**GIVEN TEXT**

- Written: 1966
- Country: Scotland
- Language: English
- Publisher: Nursing Mirror
- Publication date: December 1972

= Crabbit Old Woman =

Poem by Phyllis McCormack

"Crabbit ", also variously titled "Look Closer", "Look Closer Nurse", "Kate", "Open Your Eyes" or "What Do You See?", is a poem written in 1966 by Phyllis McCormack, then working as a nurse in Sunnyside Hospital, Montrose. The poem is written in the voice of an old woman in a nursing home who is reflecting upon her life. Crabbit is Scots for "bad-tempered" or "grumpy".

The poem appeared in the Nursing Mirror in December 1972 without attribution. Phyllis McCormack explained in a letter to the journal that she wrote the poem in 1966 for her hospital newsletter.

This story was corroborated by an article from the Daily Mail on 12 March 1998, where Phyllis McCormack's son wrote that his mother composed it in the 1960s, when she submitted it anonymously with the title "Look Closer Nurse" to a small magazine intended just for Sunnyside.

**DATASET EXTRACT**
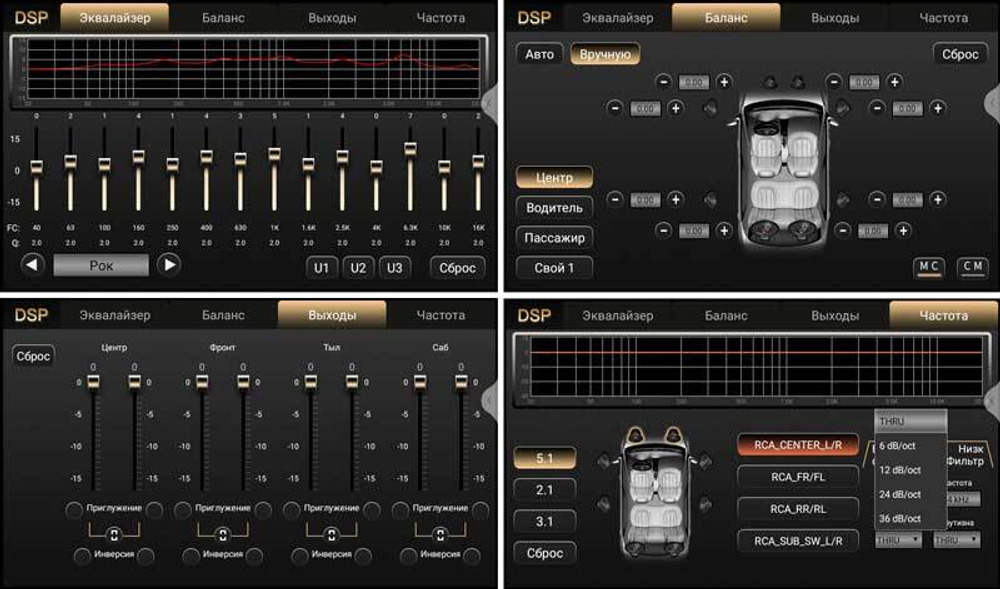The image size is (1000, 589).
Task: Select the RCA_SUB_SW_L/R output channel
Action: coord(798,541)
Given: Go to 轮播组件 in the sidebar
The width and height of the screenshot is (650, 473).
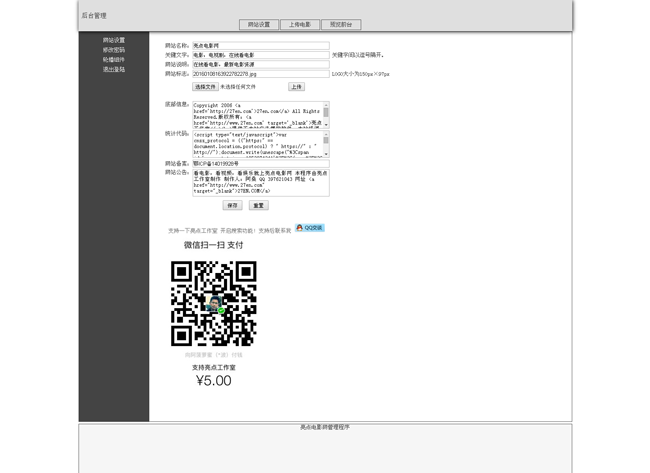Looking at the screenshot, I should click(114, 60).
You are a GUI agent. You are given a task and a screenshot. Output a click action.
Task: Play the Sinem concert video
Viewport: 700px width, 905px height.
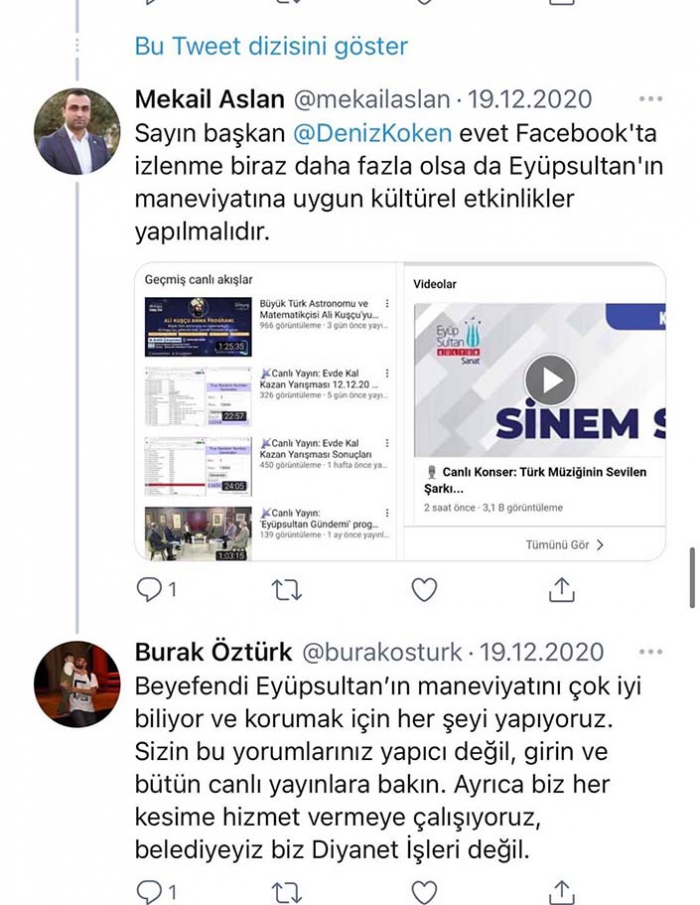[x=550, y=380]
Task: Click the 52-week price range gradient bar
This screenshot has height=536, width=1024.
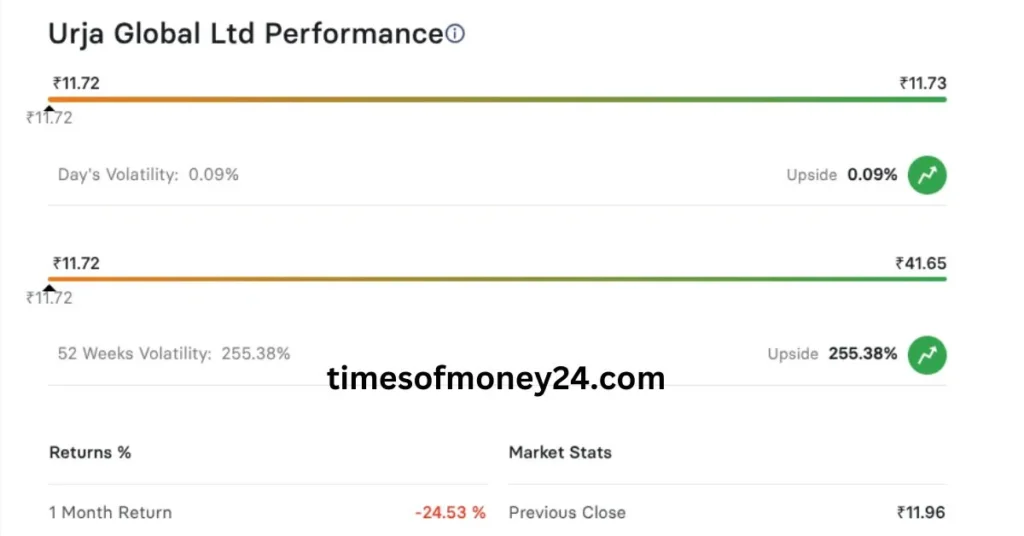Action: [497, 279]

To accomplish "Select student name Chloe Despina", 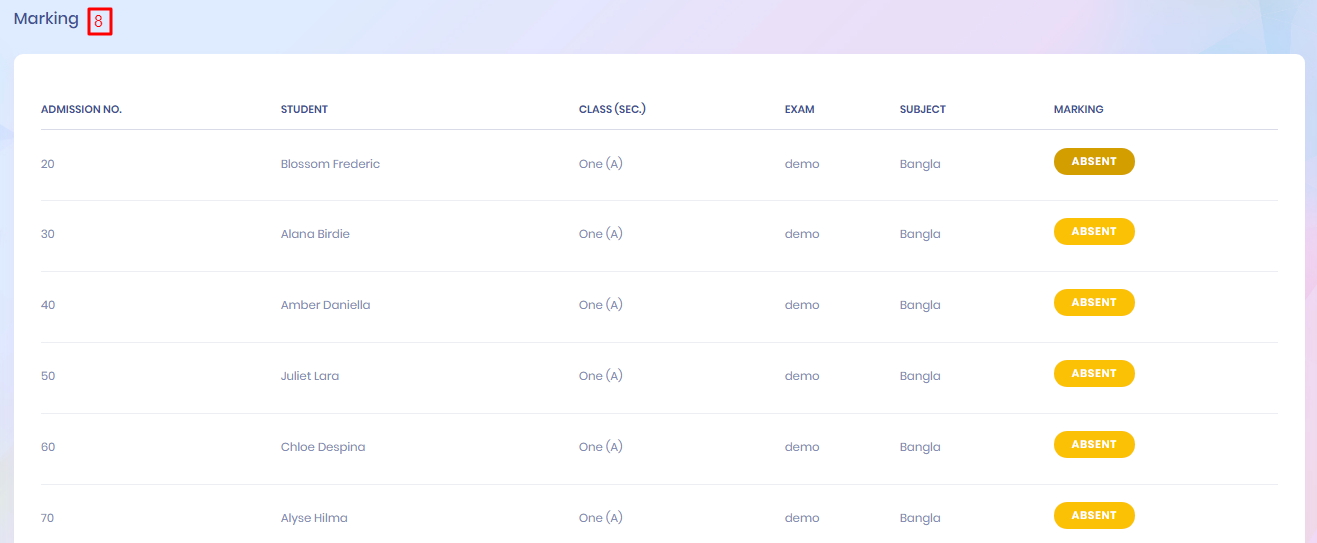I will point(323,447).
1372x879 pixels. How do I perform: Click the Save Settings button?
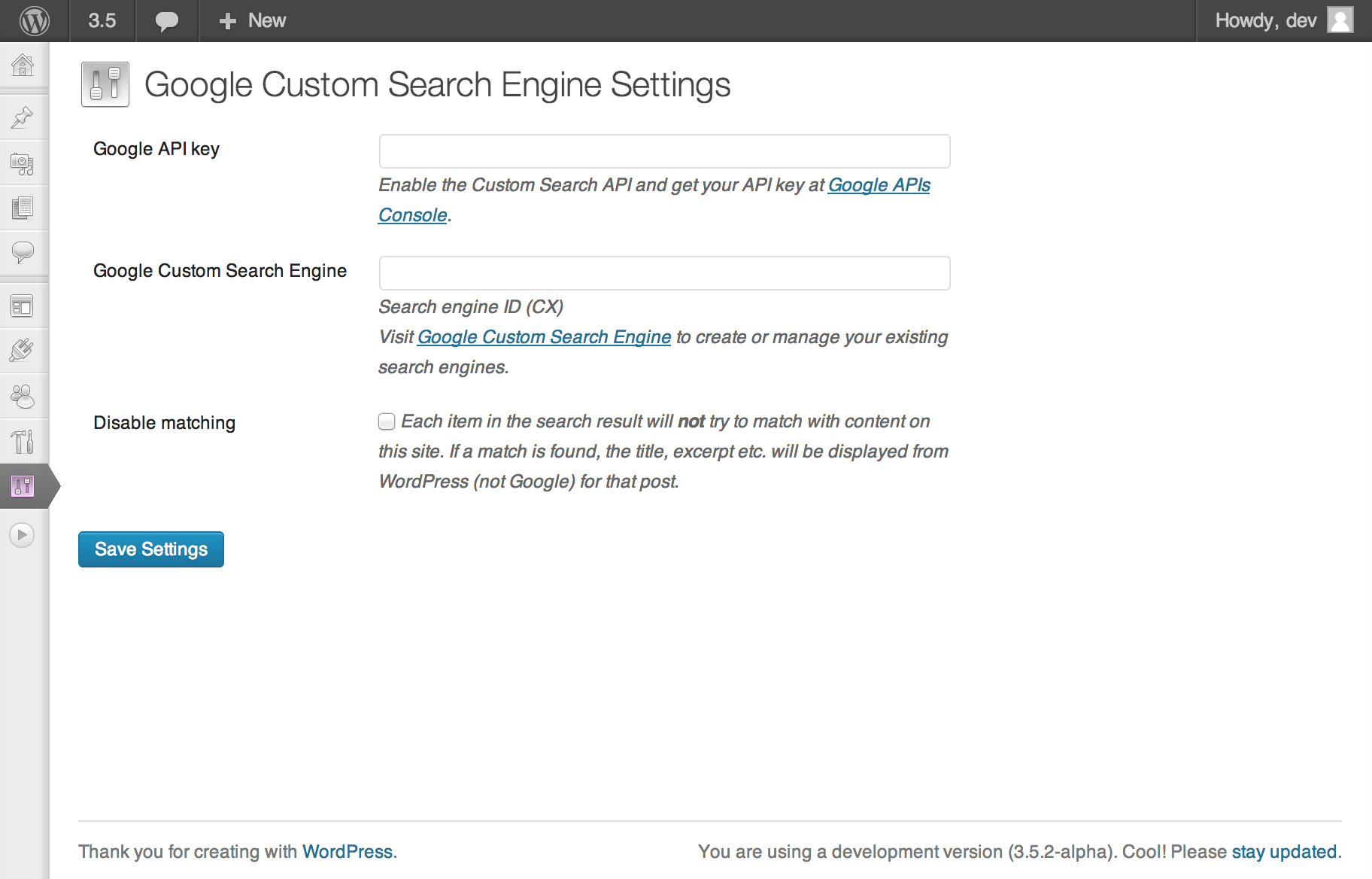pyautogui.click(x=151, y=549)
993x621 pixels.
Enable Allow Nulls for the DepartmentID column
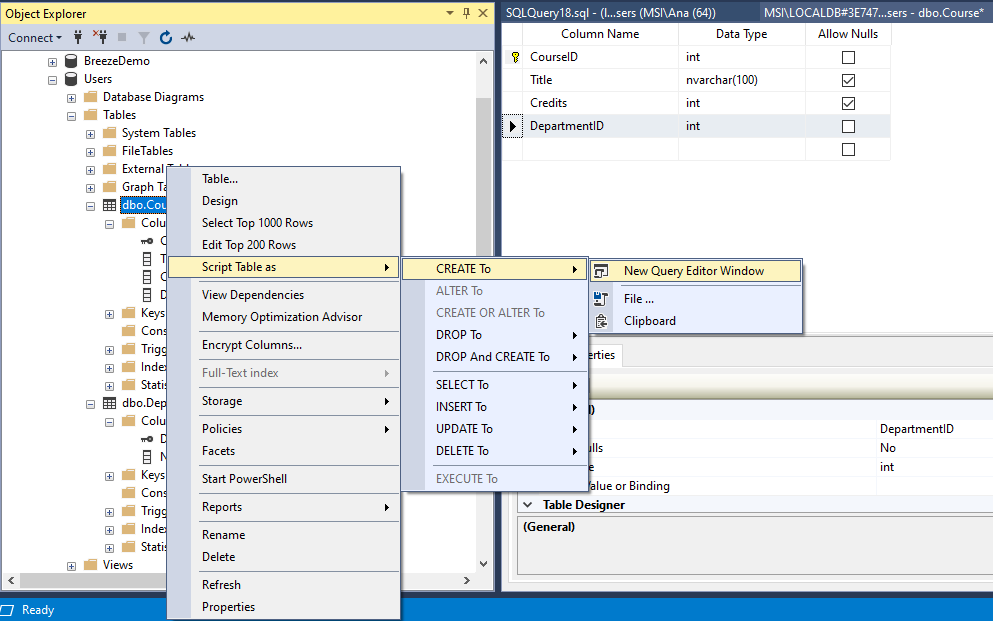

**EXERCISE REQUIREMENTS**
- a) From the text about the poem by Phyllis McCormack, list every other title the poem "Crabbit" is said to go by.
- b) Pick up the text on Phyllis McCormack's poem after its last sentence and write what comes next.

**RESULTS FOR THE EXERCISE**
- a)
- "Look Closer"
- "Look Closer Nurse"
- "Kate"
- "Open Your Eyes"
- "What Do You See?"

- b)
The next year, the poem was published in Chris Searle's poetry anthology Elders (Reality Press, 1973), without title or attribution. Subsequently, a wealth of urban legend has sprung up surrounding this humble work. Most of the legend associated with this poem attributes it to a senile elderly woman in a Dundee nursing home (or sometimes an Irish nursing home), where a nurse found it while packing her belongings following her death. Searle himself was quoted in 1998 as saying of the poem's authorship: "I don't think we'll ever know. I accepted it as authentic." (i.e. as the authentic writing of an infirm old woman).

The poem, which paints a rather sad picture of a decrepit woman's final days in care, has been quoted in various works written for and about the caring professions in order to highlight the importance of maintaining the dignity of the lives of elderly patients. It is also included in the Edexcel IGCSE English Literature poetry anthology.

Several variants exist including, "A Nurse's Reply" and "Cranky Old Man".

==Notes==
The poem can be seen in the background in the Magnetic Scrolls logo.